On Friday April 5th, under the byline “Rational T-hought” which is billed as “Transgender Equality”, I was disappointed  to read what amounted to an extremely disturbing commentary of self victimization displayed on the site.  Two day after the death of another trans woman of color, a very white, very privileged woman in our community is bemoaning the injustice of the DC Police force in not assisting her with her lost iPad.

Hold that thought.

Got it?

Great, there’s more.

Members of our community seek jobs, housing, food, access to healthcare and the comfort of acceptance from a society too indifferent to recognize their equal place in this race we call human.  They do not seek some overpriced technological status symbol. We should be so lucky as to find ourselves at this place. That our greatest equality issues in the transgender community are the lack of attention we are given, by large metropolitan police departments serving communities in excess of six and seven hundred thousand residents, with murder rates historically at the top of nationwide lists, towards our lost….

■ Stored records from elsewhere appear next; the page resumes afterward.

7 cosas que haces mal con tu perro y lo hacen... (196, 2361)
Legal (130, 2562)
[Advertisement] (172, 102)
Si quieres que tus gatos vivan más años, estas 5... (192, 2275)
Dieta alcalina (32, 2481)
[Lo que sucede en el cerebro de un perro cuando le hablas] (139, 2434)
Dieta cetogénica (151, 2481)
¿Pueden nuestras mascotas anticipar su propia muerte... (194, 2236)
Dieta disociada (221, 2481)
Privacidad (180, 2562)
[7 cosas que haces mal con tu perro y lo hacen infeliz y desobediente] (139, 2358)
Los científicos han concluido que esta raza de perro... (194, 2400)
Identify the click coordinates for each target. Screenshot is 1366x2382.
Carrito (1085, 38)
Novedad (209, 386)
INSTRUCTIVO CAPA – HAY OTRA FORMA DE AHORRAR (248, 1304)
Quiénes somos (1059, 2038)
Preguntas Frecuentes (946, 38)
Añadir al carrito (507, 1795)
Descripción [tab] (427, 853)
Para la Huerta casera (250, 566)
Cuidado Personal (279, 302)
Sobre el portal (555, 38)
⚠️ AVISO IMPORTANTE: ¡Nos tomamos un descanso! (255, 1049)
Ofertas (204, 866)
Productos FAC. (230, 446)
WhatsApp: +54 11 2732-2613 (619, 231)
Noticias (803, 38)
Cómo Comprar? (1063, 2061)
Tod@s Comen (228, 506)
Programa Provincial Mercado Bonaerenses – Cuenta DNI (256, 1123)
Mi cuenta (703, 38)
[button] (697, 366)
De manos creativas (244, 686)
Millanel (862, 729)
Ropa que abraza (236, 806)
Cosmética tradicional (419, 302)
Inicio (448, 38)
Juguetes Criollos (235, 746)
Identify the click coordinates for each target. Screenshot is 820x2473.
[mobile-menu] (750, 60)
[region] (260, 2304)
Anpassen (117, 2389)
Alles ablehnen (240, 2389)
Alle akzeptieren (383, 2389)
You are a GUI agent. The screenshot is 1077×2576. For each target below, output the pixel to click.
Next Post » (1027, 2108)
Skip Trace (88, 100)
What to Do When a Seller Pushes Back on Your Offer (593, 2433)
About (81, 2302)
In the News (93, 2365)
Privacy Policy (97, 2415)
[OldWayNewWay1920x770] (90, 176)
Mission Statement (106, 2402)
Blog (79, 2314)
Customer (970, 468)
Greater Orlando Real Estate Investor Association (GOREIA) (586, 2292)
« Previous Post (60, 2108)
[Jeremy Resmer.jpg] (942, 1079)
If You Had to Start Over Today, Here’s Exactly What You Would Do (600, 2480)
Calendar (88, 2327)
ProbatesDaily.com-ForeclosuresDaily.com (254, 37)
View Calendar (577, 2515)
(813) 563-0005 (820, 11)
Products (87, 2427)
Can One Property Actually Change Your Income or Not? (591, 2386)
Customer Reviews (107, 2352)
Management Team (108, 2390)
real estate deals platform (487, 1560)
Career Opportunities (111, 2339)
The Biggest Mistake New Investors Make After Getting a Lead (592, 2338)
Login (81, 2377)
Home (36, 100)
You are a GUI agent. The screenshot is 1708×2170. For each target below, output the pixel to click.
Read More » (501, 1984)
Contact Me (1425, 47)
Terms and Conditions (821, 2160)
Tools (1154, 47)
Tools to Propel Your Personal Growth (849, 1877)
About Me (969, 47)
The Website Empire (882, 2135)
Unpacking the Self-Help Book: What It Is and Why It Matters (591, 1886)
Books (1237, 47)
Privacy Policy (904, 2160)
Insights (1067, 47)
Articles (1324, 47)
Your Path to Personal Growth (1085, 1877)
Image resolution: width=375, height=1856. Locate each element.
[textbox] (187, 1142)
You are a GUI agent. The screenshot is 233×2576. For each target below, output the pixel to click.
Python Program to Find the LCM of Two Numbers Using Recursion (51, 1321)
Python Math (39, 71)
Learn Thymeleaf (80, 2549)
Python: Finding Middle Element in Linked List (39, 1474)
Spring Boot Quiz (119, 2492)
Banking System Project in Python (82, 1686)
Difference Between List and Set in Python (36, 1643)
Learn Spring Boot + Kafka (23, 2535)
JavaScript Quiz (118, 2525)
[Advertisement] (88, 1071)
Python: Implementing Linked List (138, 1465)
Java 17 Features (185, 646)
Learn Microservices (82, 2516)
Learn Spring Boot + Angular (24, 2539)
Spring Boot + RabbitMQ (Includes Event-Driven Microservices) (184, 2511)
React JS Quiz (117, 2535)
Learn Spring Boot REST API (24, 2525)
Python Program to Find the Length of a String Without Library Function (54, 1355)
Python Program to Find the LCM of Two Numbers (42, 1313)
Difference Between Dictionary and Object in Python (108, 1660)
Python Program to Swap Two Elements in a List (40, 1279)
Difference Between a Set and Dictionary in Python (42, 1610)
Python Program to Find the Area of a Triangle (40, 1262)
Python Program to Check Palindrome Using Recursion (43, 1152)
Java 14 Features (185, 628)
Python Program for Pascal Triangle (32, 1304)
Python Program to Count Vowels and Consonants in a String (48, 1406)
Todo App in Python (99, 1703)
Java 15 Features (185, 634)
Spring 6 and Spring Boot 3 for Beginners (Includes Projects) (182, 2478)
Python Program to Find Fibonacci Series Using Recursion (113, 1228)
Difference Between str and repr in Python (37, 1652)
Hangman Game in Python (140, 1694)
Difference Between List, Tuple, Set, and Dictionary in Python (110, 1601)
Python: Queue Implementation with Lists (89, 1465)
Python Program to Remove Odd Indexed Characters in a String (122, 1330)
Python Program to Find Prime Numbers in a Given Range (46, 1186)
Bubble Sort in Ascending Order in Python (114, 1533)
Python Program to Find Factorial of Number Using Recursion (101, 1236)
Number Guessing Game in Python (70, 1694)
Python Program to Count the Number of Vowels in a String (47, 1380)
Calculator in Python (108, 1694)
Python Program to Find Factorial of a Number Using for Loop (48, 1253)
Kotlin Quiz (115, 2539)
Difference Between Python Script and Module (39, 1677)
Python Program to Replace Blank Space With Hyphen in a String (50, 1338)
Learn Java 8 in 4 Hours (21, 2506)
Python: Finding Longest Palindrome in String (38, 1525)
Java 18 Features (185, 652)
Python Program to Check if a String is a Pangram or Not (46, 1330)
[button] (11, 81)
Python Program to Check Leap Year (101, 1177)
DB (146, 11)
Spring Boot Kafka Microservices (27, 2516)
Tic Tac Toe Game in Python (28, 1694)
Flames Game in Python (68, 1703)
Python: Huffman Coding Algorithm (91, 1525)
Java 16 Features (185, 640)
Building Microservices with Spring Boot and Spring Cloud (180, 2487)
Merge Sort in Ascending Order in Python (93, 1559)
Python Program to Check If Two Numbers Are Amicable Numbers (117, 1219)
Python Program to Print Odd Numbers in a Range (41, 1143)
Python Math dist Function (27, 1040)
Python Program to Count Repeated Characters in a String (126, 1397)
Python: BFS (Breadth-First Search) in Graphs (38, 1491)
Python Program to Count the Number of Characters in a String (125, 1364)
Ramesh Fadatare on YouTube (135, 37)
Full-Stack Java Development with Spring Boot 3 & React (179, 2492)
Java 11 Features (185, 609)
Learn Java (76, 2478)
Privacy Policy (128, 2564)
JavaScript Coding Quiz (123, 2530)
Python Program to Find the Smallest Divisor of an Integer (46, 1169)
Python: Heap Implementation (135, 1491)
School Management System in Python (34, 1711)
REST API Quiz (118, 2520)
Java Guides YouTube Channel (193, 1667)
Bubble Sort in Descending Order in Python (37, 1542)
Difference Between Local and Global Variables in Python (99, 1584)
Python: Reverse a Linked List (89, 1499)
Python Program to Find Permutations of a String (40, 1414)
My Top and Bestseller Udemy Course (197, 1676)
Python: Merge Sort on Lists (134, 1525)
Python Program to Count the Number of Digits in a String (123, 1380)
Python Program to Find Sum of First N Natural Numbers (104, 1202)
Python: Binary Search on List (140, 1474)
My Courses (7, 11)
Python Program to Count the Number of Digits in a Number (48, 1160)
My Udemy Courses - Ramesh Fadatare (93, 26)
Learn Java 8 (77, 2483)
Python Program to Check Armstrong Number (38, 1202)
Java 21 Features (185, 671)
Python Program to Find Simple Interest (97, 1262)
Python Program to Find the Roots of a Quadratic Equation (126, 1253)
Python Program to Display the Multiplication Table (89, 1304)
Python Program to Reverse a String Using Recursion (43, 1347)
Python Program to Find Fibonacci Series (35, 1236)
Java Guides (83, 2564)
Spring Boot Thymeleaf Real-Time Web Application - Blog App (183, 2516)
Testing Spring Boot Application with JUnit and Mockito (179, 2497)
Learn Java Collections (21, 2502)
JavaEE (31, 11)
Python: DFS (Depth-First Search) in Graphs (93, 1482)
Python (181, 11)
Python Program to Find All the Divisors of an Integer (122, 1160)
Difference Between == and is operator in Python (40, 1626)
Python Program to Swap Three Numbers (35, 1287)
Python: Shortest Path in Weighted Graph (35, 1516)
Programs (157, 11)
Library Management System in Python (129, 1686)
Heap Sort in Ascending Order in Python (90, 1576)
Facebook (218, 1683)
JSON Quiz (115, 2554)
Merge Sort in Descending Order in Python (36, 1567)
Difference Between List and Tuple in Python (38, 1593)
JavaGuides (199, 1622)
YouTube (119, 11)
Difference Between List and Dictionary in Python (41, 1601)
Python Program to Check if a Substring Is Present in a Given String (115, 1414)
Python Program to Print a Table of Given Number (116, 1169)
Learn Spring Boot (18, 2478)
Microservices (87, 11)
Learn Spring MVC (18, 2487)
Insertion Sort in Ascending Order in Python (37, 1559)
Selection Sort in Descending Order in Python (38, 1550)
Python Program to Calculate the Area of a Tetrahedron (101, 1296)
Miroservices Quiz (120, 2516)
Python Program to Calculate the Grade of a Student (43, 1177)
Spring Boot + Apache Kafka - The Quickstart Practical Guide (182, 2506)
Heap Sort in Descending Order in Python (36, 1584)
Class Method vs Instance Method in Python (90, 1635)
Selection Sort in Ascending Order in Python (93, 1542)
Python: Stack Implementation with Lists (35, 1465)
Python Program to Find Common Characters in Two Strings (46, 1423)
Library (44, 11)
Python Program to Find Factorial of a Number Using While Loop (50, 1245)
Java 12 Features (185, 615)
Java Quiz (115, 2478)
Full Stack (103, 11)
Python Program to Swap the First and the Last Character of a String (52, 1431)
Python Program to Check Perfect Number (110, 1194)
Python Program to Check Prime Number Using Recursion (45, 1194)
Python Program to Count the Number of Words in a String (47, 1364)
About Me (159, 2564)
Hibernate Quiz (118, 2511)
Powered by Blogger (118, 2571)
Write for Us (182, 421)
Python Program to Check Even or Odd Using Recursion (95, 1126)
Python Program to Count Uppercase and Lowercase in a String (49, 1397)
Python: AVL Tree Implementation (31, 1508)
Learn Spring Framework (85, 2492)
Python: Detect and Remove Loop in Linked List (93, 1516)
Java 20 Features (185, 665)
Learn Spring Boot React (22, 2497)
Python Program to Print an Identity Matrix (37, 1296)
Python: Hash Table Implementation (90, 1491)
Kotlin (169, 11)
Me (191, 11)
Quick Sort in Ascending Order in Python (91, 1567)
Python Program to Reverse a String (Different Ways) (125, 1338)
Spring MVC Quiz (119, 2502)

Do not get me wrong, this is not a bash the iPad opinion I write. It is very much an own your impact and own your privilege. The column digresses into a lament of the loss of security and how when filling up that suburban assault vehicle, you wait IN the vehicle. Many members of our community utilize public transportation as their sole means of travel around town. Some will occasional solicit a hack or hail a legitimate taxi.  The relational security is not even comparable. The cost of filling up those expensive UTEs far exceeds the monthly food expenditures of most trans folk in major cities.

My suggestion is consider writing for The Patch, or, simply, own your privilege. How about we all work collaboratively towards the serious problems of economic justice for the transgender community. iPads not included.